▶ [WORK TO COMPLETE]
Please put each line of the entries below into a JSON list of strings, one string per line, skipping blank lines. Leave out the pictures.

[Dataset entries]
_ _ _ _ _

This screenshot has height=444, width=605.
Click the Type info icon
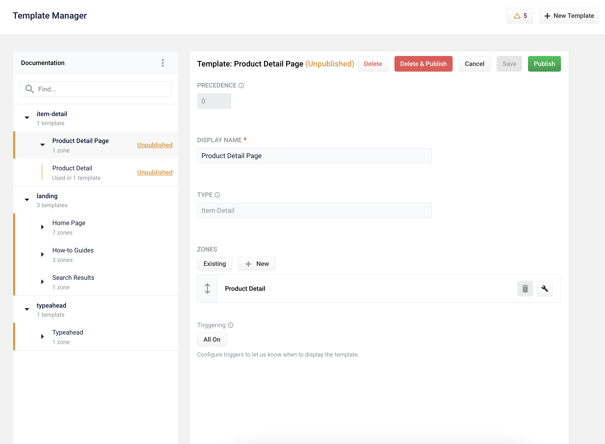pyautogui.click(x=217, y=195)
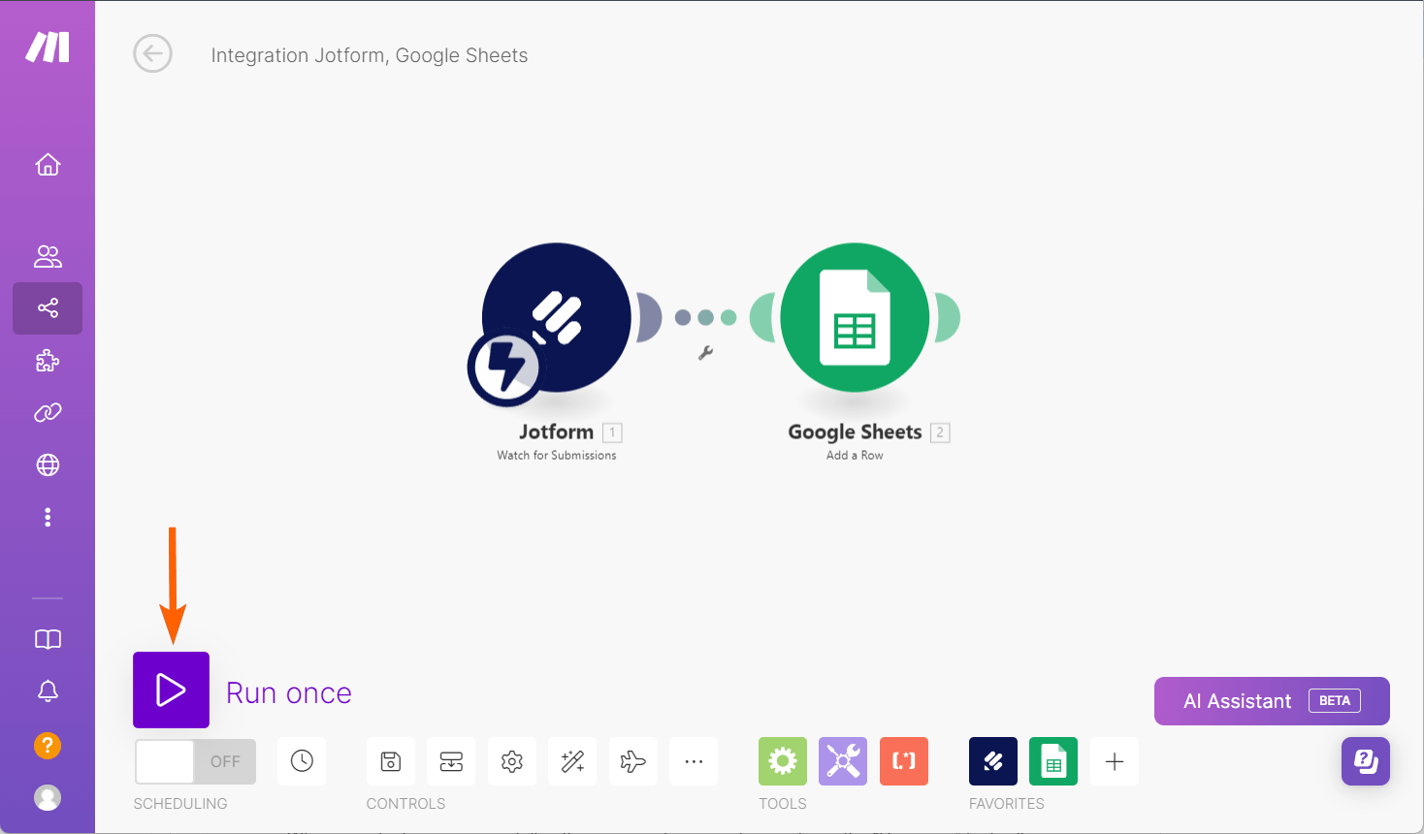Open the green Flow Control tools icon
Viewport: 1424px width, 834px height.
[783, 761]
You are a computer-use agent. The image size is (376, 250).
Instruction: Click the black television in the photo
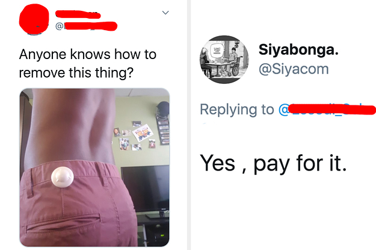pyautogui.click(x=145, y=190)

_ _ _ _ _

▶ [OUTPUT FOR THIS EXERCISE]
[
  "This screenshot has height=444, width=605.",
  "Click the Type info icon",
  "pyautogui.click(x=217, y=195)",
  "Open the green Flow Control tools icon",
  "Viewport: 1424px width, 834px height.",
  "[783, 761]",
  "You are a computer-use agent. The image size is (376, 250).",
  "Instruction: Click the black television in the photo",
  "pyautogui.click(x=145, y=190)"
]